We can see the estimate are the exactly the same as the regression without consider the cluster effect, however the stand errors are changed (increased)
proc surveyreg data=my_data;
cluster school;
class x3;
model y = x1 x2 x3/solution;
run;
Results
We have the sampe results as in R.
use "https://dss.princeton.edu/training/schools.dta", replace
glm y x1 x2 ib1.x3,family(gaussian)link(identity) vce(cluster school)
Results
library(geepack)
gee_cluster <- geeglm(y~x1+x2+as.factor(x3), data = my_data, id = school, corstr = "exchangeable")
summary(gee_cluster)
##
## Call:
## geeglm(formula = y ~ x1 + x2 + as.factor(x3), data = my_data,
## id = school, corstr = "exchangeable")
##
## Coefficients:
## Estimate Std.err Wald Pr(>|W|)
## (Intercept) -1.66756 0.53783 9.613 0.00193 **
## x1 0.56110 0.01913 859.960 < 2e-16 ***
## x2 1.66333 0.28786 33.389 7.55e-09 ***
## as.factor(x3)2 1.77364 0.90668 3.827 0.05044 .
## as.factor(x3)3 1.58757 0.89649 3.136 0.07658 .
## ---
## Signif. codes: 0 '***' 0.001 '**' 0.01 '*' 0.05 '.' 0.1 ' ' 1
##
## Correlation structure = exchangeable
## Estimated Scale Parameters:
##
## Estimate Std.err
## (Intercept) 63.56 2.484
## Link = identity
##
## Estimated Correlation Parameters:
## Estimate Std.err
## alpha 0.09927 0.02207
## Number of clusters: 65 Maximum cluster size: 198
We see both the coefficients and standard errors changed.
proc genmod;
class school x3;
model y = x1 x2 x3;
repeated subject=school / type=exch;
run;
/*The REPEATED statement specifies the covariance structure of multivariate responses for GEE model fitting in the GENMOD procedure. here we use Exchangeable in order to compare with R*/
/*SUBJECT: Identifies a different subject, or cluster*/
Results
use "https://dss.princeton.edu/training/schools.dta", replace
xtset school
xtgee y x1 x2 ib1.x3, family(gaussian) link(identity) corr(exchangeable)
Results
Multilevel models, also known as hierarchical linear models, linear mixed-effect models, mixed models, nested data models, random coefficient models, random-effects models, random parameter models, split-plot designs, and latent growth models, are all mathematically equivalent.
library(lmerTest)
mlm_fit<- lmer(y~x1+x2+as.factor(x3) + (1 | school) , data = my_data, REML = FALSE)
summary(mlm_fit)
## Linear mixed model fit by maximum likelihood . t-tests use Satterthwaite's
## method [lmerModLmerTest]
## Formula: y ~ x1 + x2 + as.factor(x3) + (1 | school)
## Data: my_data
##
## AIC BIC logLik deviance df.resid
## 28032 28076 -14009 28018 4052
##
## Scaled residuals:
## Min 1Q Median 3Q Max
## -3.721 -0.637 0.019 0.685 3.259
##
## Random effects:
## Groups Name Variance Std.Dev.
## school (Intercept) 8.11 2.85
## Residual 56.23 7.50
## Number of obs: 4059, groups: school, 65
##
## Fixed effects:
## Estimate Std.

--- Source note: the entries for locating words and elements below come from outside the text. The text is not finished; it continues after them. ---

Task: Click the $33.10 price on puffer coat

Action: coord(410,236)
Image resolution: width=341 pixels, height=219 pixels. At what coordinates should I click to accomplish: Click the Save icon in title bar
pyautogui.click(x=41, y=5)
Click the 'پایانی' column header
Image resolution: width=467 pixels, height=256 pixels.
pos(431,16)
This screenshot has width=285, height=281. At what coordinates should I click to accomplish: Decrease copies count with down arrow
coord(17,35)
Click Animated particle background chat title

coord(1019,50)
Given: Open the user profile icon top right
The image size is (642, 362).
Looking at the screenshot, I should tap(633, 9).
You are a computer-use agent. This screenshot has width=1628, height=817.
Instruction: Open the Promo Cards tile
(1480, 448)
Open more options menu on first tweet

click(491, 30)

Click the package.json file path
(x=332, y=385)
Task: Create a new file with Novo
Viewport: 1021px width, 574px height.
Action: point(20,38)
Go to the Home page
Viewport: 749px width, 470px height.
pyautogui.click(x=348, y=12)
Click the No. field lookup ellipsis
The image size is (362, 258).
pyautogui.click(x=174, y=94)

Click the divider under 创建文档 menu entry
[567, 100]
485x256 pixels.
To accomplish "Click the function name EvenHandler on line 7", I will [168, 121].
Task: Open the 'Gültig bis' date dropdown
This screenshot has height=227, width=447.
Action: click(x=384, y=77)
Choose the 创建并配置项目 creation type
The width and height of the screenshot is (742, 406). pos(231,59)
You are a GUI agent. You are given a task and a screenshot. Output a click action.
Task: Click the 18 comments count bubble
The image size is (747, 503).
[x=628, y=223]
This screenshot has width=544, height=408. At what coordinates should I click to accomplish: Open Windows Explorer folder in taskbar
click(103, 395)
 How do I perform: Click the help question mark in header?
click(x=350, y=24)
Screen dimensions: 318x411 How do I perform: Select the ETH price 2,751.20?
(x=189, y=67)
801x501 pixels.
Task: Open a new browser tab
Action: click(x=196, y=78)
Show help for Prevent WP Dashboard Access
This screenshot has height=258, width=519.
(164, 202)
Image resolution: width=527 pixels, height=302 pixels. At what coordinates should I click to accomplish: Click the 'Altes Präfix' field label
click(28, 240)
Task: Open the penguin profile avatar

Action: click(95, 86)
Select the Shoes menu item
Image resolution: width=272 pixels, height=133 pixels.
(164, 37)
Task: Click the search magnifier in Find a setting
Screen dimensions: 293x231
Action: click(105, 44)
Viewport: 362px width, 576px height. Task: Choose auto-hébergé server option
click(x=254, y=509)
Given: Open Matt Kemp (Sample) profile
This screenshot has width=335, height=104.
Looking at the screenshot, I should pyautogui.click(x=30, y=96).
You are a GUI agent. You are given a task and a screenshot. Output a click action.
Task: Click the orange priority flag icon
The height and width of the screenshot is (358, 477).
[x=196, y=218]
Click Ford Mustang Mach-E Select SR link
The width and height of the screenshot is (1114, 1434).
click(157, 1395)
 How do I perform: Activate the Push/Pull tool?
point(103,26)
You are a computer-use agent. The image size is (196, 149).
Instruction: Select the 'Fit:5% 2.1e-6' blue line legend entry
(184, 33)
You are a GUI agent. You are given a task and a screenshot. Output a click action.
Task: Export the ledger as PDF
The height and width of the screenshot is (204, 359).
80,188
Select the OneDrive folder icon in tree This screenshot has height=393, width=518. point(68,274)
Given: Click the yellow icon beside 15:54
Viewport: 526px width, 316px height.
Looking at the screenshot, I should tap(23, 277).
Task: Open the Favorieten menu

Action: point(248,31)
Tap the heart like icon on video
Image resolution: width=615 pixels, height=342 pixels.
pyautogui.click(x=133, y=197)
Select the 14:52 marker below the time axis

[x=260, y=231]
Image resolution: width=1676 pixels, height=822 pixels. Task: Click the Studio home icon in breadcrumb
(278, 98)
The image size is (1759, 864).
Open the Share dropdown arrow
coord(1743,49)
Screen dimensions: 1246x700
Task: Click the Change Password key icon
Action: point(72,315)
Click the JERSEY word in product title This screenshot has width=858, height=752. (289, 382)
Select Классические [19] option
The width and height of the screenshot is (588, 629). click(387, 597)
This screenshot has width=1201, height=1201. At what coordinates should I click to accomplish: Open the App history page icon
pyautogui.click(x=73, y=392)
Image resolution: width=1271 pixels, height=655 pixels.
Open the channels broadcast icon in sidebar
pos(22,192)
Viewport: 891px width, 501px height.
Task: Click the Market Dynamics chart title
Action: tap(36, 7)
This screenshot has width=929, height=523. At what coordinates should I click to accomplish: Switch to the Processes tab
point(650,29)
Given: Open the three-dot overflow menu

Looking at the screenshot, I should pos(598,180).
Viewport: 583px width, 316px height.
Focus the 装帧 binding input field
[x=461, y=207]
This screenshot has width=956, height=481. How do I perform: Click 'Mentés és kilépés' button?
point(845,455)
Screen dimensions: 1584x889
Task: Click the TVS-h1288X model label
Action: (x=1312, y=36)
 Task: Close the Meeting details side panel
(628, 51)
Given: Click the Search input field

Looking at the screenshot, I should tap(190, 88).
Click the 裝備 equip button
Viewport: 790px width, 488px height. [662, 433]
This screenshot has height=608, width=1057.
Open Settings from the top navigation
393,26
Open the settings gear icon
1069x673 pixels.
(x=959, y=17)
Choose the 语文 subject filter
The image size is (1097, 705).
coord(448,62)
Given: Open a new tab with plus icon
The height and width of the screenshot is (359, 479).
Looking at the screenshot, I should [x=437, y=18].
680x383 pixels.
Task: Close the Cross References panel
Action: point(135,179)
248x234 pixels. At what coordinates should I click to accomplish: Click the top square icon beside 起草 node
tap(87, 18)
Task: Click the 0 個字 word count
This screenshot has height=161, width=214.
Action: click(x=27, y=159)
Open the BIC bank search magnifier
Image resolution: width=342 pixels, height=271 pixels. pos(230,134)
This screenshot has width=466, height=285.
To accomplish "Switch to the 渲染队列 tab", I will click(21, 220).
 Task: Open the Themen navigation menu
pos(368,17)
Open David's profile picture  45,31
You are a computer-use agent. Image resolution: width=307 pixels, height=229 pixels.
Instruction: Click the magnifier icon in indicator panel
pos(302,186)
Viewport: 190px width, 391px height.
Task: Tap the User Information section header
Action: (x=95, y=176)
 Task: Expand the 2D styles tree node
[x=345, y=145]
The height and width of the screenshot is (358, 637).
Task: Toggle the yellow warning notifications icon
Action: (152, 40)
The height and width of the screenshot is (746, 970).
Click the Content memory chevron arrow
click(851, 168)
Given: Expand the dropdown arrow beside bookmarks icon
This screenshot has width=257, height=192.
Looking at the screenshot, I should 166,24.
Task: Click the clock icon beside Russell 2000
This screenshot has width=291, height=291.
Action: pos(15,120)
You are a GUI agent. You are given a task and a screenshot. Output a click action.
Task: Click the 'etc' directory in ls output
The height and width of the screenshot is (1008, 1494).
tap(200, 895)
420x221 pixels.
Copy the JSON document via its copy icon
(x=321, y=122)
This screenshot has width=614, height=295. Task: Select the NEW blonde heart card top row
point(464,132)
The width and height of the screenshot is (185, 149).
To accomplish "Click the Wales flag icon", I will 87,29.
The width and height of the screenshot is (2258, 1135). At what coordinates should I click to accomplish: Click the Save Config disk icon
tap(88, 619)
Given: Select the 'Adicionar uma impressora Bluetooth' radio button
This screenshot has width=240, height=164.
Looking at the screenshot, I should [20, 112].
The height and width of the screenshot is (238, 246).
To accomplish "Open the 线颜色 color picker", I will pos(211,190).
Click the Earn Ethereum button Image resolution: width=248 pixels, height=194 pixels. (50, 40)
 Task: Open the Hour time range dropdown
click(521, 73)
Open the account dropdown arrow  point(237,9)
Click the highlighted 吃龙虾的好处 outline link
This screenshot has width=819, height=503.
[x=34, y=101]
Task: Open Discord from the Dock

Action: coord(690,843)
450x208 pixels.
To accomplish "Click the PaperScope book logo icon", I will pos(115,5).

Error df t value Pr(>|t|)
## (Intercept) -1.6815 0.5400 74.9491 -3.11 0.0026 **
## x1 0.5600 0.0124 4054.5066 45.00 < 2e-16 ***
## x2 1.6723 0.3408 4054.8418 4.91 9.6e-07 ***
## as.factor(x3)2 1.7762 1.1075 65.9656 1.60 0.1135
## as.factor(x3)3 1.5896 0.8725 65.6792 1.82 0.0730 .
## ---
## Signif. codes: 0 '***' 0.001 '**' 0.01 '*' 0.05 '.' 0.1 ' ' 1
##
## Correlation of Fixed Effects:
## (Intr) x1 x2 a.(3)2
## x1 0.024
## x2 -0.306 -0.061
## as.fctr(3)2 -0.487 -0.003 0.149
## as.fctr(3)3 -0.499 0.009 -0.201 0.244
proc mixed data=my_data method = ML ;
class school x3;
model y = x1 x2 x3 / solution;
random school / subject=school type=cs;
run;
Results
use "https://dss.princeton.edu/training/schools.dta", replace
mixed y x1 x2 ib1.x3 || school:
We observed that all three software packages produced the same results.